I can hear an owl in my neighbor’s tall cottonwood tree and pause to listen. No matter how I quiet my steps and remain still, the owl flaps into the night, broad wings carrying it elsewhere. I think of the symbolism of owls and eagles leaving the nest, just one month before all 3 of my daughters move into college dorms.
This is a time of momentous change, and we celebrated high school graduations in May with a weeklong family holiday at the beach in June. Now, my twins prepare, gather what they need for dorm life, message new roommates, registered for classes, interviewed for on-campus work study jobs, and consider their impending freedom with a thrilling anticipation.
I am a seasoned college mom, as my eldest daughter will begin senior year; before her next birthday in May, she will graduate and be pinned as a nurse. She has thrived in 3 years of university life!
Often in my own life, I listen, observe, wait, and anticipate. I ponder and feel the complexity of emotions as we navigate a new life season. I have intentionally embraced each parenting season and experience, every age, grade, hobby, or activity.
Still, this is a radical shift for me after 21 years. I love my family with all my heart and recognize it’s time to let go.

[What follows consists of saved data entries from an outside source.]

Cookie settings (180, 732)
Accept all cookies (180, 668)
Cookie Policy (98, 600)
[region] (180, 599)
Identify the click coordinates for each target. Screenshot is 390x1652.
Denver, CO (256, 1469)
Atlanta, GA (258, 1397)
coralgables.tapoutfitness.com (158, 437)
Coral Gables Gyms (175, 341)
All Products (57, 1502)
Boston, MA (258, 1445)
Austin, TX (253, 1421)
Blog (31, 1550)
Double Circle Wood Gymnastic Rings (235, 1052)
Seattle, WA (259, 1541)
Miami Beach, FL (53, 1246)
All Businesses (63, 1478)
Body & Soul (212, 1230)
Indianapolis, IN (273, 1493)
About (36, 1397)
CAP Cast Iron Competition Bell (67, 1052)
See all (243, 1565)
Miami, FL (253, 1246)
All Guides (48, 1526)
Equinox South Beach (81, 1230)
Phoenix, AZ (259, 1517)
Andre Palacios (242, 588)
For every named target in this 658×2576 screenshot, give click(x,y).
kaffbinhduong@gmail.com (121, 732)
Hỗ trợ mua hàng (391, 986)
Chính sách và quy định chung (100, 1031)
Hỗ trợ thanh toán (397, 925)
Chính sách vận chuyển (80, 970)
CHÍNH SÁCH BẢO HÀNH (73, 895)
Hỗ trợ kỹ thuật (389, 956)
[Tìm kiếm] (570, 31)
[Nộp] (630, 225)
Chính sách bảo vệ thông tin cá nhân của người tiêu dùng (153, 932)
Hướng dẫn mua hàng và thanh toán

Live laugh launch into their College Era.
Our eldest daughter was only 2 years old when her twin sisters were born. I was told countless times, “You have your hands full!” I recall equal parts exhilaration and exhaustion. I would respond, “My heart is full!” or “They are my dream come true!” And I knew with a swift arrival of a trio of babies —all 3 in diapers that first zany year — we would eventually move all 3 into dorms within 24 hours.
It is evident: they are all sorts of happy anxious thrilled free nervous delighted. They have incredible plans and will pursue meaningful degrees of study. This brings me so much hope! I am still their Mama. The next few months will be challenging for me personally, but I anticipate so many incredible things for my babies as they soar.